From the line containing "The image size is (1034, 724)." through the last line of the records below, output every line exactly as it appears, but leave out the pictures.

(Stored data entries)

________________________

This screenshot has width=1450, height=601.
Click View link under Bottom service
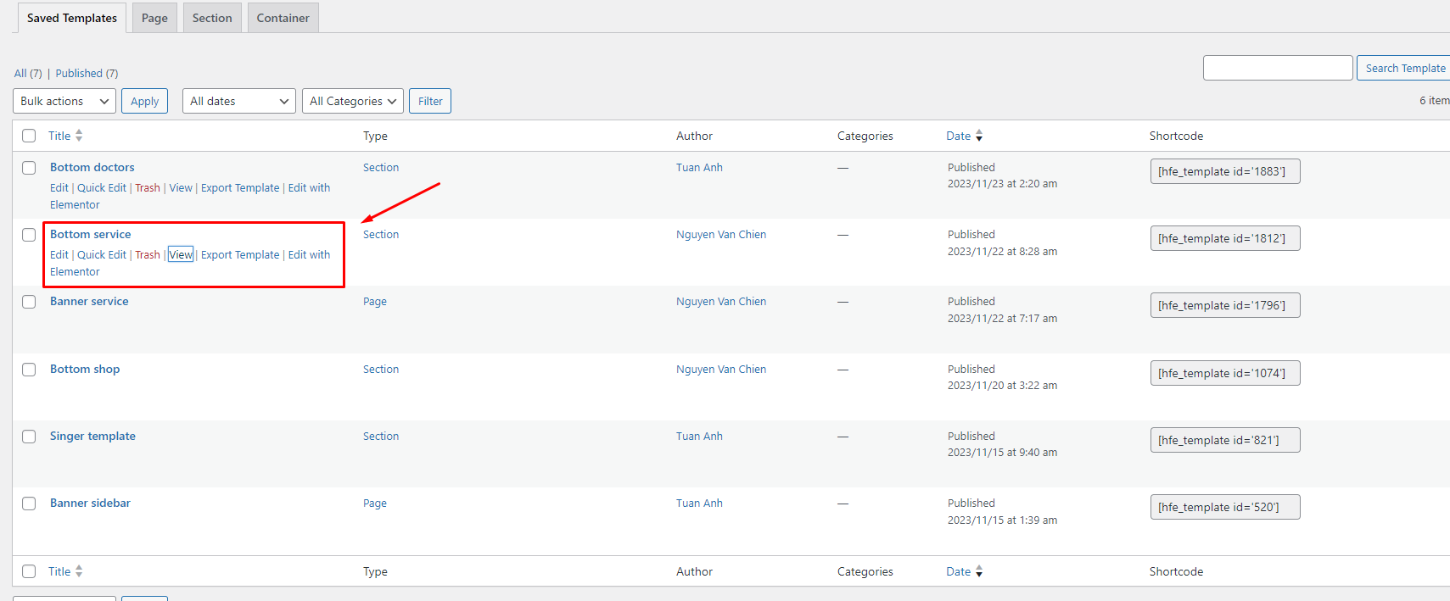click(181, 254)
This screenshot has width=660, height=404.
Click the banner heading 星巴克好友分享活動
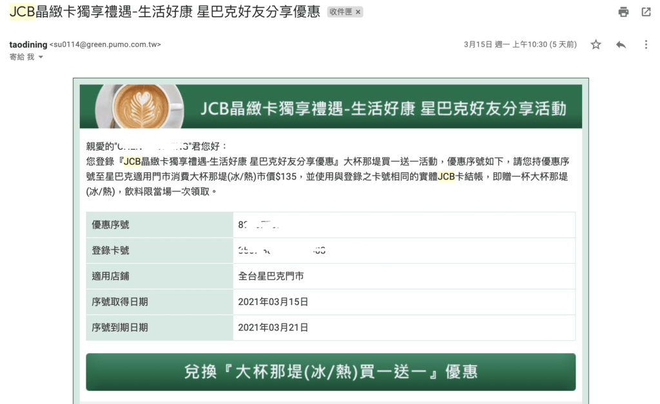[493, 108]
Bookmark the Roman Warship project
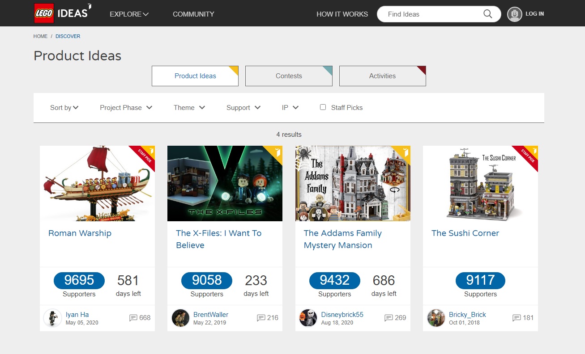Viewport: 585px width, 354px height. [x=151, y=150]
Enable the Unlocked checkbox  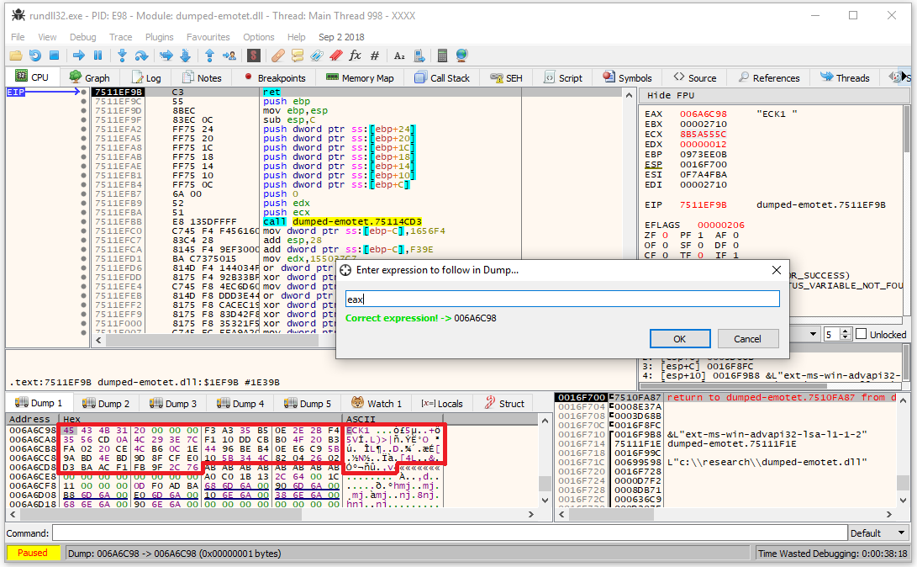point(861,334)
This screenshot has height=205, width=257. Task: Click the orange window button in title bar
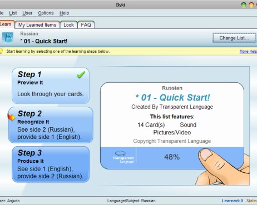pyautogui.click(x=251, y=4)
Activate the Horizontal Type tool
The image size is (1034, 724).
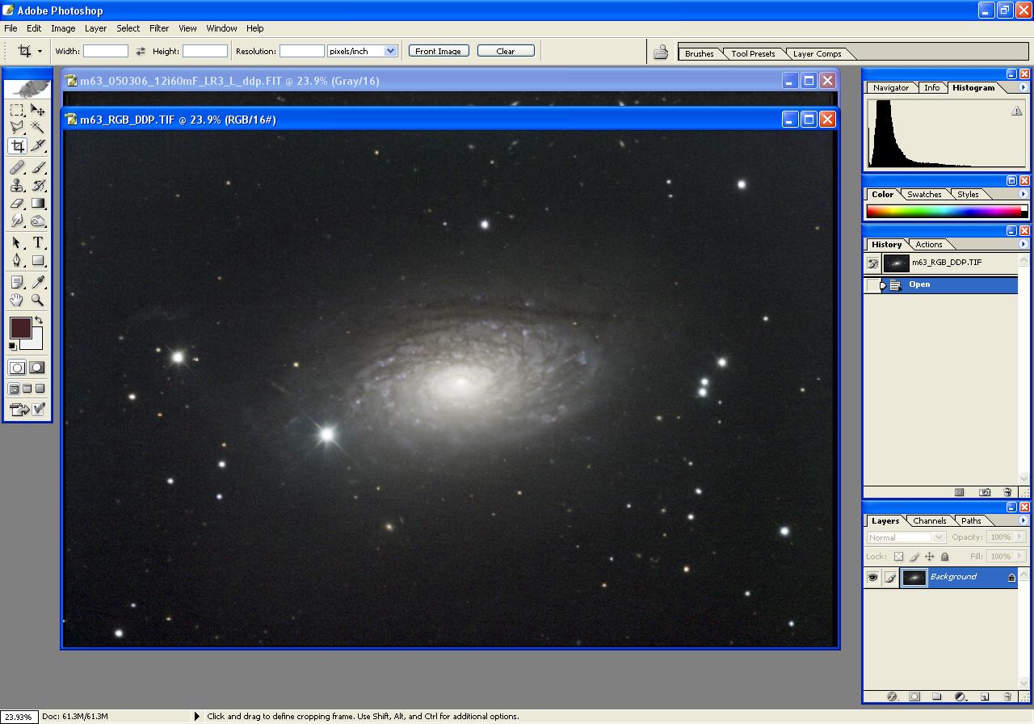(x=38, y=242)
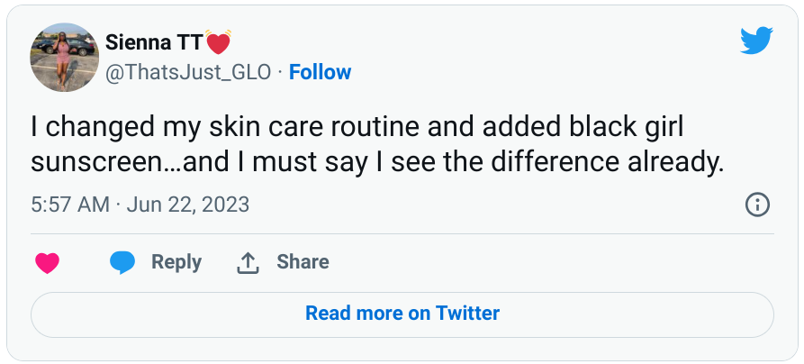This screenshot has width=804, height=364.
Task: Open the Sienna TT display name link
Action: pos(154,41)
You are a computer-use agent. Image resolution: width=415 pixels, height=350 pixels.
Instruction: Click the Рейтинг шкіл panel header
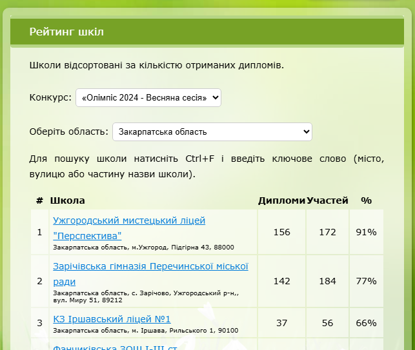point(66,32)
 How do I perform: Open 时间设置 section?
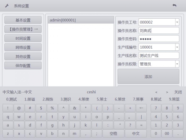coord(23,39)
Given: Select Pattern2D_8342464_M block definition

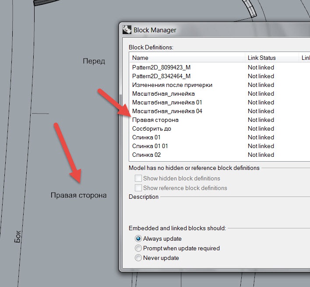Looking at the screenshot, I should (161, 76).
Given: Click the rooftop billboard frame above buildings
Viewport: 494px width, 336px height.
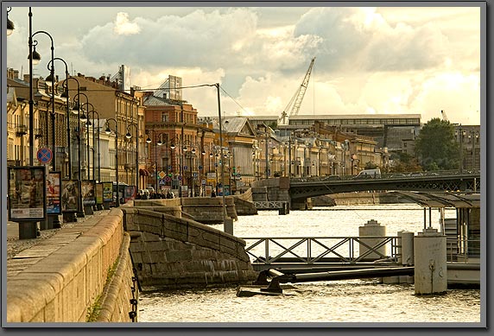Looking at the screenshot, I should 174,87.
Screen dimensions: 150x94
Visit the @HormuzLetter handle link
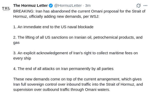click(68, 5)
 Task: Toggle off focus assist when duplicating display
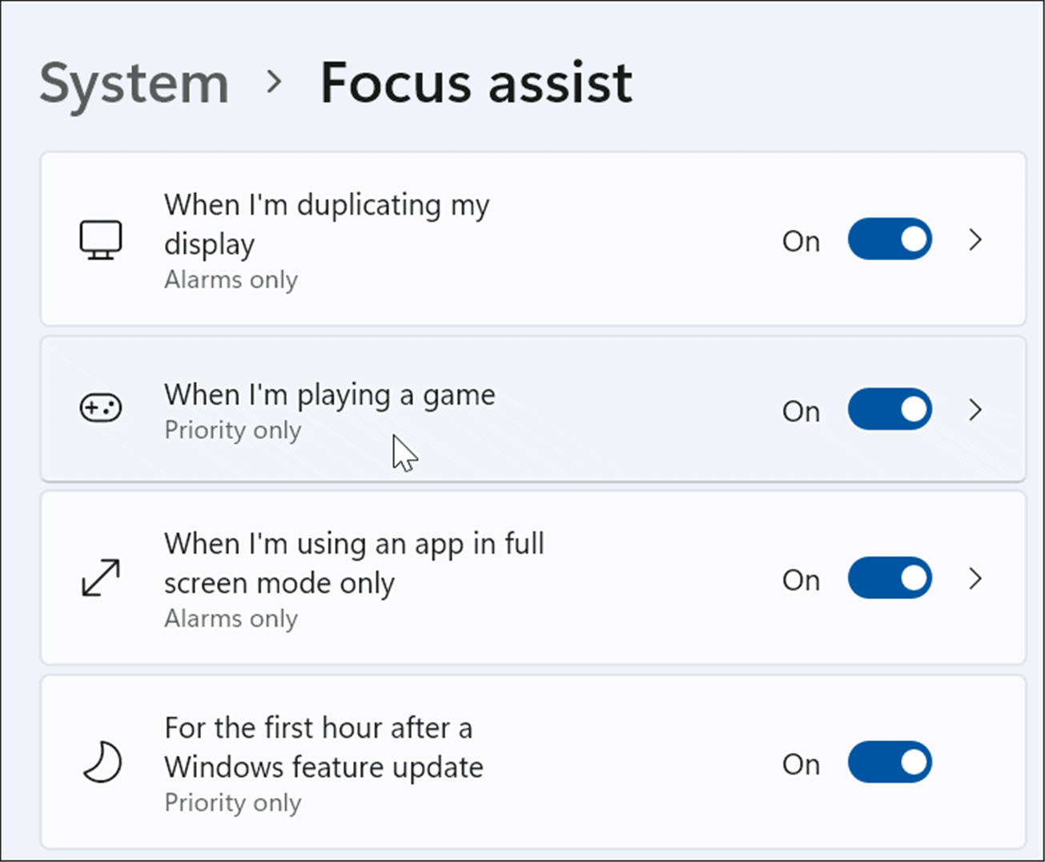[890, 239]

________________________

■ Completed task ■
The image size is (1034, 724).
(x=38, y=242)
This screenshot has width=804, height=364.
Task: Open the Sienna TT display name link
Action: pos(154,41)
You are a computer-use agent. Image resolution: width=415 pixels, height=350 pixels.
Instruction: Click the Рейтинг шкіл panel header
point(66,32)
 How do I perform: Open 时间设置 section?
coord(23,39)
Given: Select Pattern2D_8342464_M block definition

Looking at the screenshot, I should (161, 76).
Given: Click the rooftop billboard frame above buildings
Viewport: 494px width, 336px height.
Looking at the screenshot, I should 174,87.
Screen dimensions: 150x94
Visit the @HormuzLetter handle link
click(68, 5)
 Task: Toggle off focus assist when duplicating display
[890, 239]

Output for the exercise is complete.